Problem 1 >>
In the Tindersticks album article below, put this sentence into Spanish: "Reviews for Across Six Leap Years were mixed, with several reviewers questioning the necessity of re-recording some of the songs in a manner so similar to the originals."
Problem 2 >>
Carry on the Tindersticks album article below, starting right after its last sentence.

═══ Quoted passage ═══

Studio album by Tindersticks
- Released: 14 October 2013
- Recorded: 6–12 April and 13 May 2013
- Studios: Abbey Road Studios, London
- Length: 51:07
- Label: Lucky Dog/City Slang
- Producer: Stuart A. Staples

Tindersticks chronology
| The Something Rain (2012) | Across Six Leap Years (2013) | The Waiting Room (2016) |

= Across Six Leap Years =

Across Six Leap Years is the tenth studio album by English alternative band Tindersticks, released on 14 October 2013. The album consists of ten previously released songs from the band's and singer Stuart Staples' solo back catalogue, which were re-recorded at Abbey Road Studios. The title refers to the fact that there had been six leap years (from 1992 to 2012) during the 21 years that Tindersticks had been together up to the recording of this album, and hinted that the record was something of a retrospective interpretation of their career.

==Musical content==
David Boulter and Stuart Staples stated on Tindersticks' website that the songs included on Across Six Leap Years were ones they felt had not been recorded originally in the manner that the band had wanted, or that they had been "lost"—"Friday Night" and "Marseilles Sunshine" were originally written for a new Tindersticks album following Waiting for the Moon, before ending up on Staples' debut solo album in simpler forms after the original line-up of the group broke up, while "What Are You Fighting For?" was intended to be the closing track on The Hungry Saw but was not completed in time.

==Critical reception==

Reviews for Across Six Leap Years were mixed, with several reviewers questioning the necessity of re-recording some of the songs in a manner so similar to the originals. At Metacritic, which assigns a weighted average score out of 100 to reviews and ratings from mainstream critics, the album has received a metascore of 68, based on 7 reviews.

═══ Data excerpt ═══

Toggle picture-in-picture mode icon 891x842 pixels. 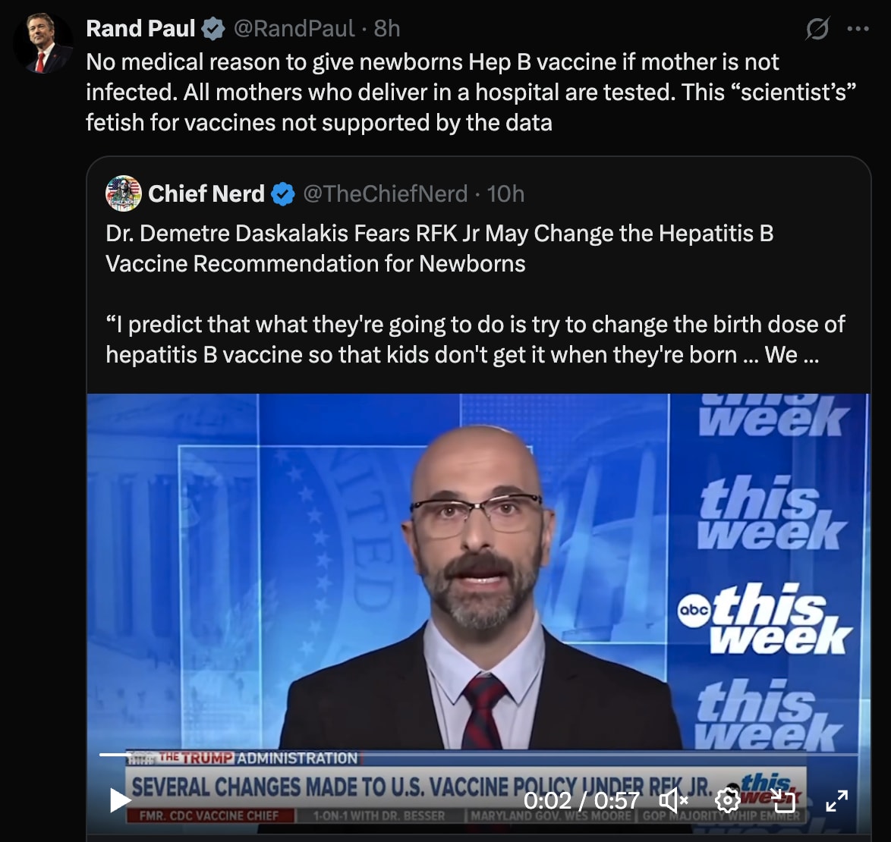[x=782, y=800]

═══

Reply 1 >>
Las reseñas de Across Six Leap Years fueron dispares, y varios críticos cuestionaron la necesidad de volver a grabar algunas de las canciones de una forma tan parecida a las originales.

Reply 2 >>
Uncut described the album as "a slightly pointless retrospective" while AllMusic said that many of the songs "remain so close to the original arrangements they merely retread the floorboards with slightly more polish and greater fidelity... There isn't anything inherently 'wrong' with the music on Across Six Leap Years [but] this feels more like a shoulder shrug than an anniversary celebration". NME observed that "the 'improvements' here are virtually imperceptible for those of us unconcerned with rim-tap reverb. You suspect Stuart Staples wanted to re-sing 'A Night In' while simply smoking a better brand of French cigarette, but Across... is nonetheless a very fond retread around the outskirts of a dank, delectable career." Mojo described the album as "unreservedly recommended, but for the uninitiated and obsessives only", while Pitchfork Media offered the opinion that "these songs don't stray far from the original pieces, instead working as tasteful updates that add a dab of cohesion that was never needed in the first place." Record Collector stated that "many of these reworks are so slightly different as to possibly only truly satisfy the [fans], but no matter. A great song is a great song is a great song."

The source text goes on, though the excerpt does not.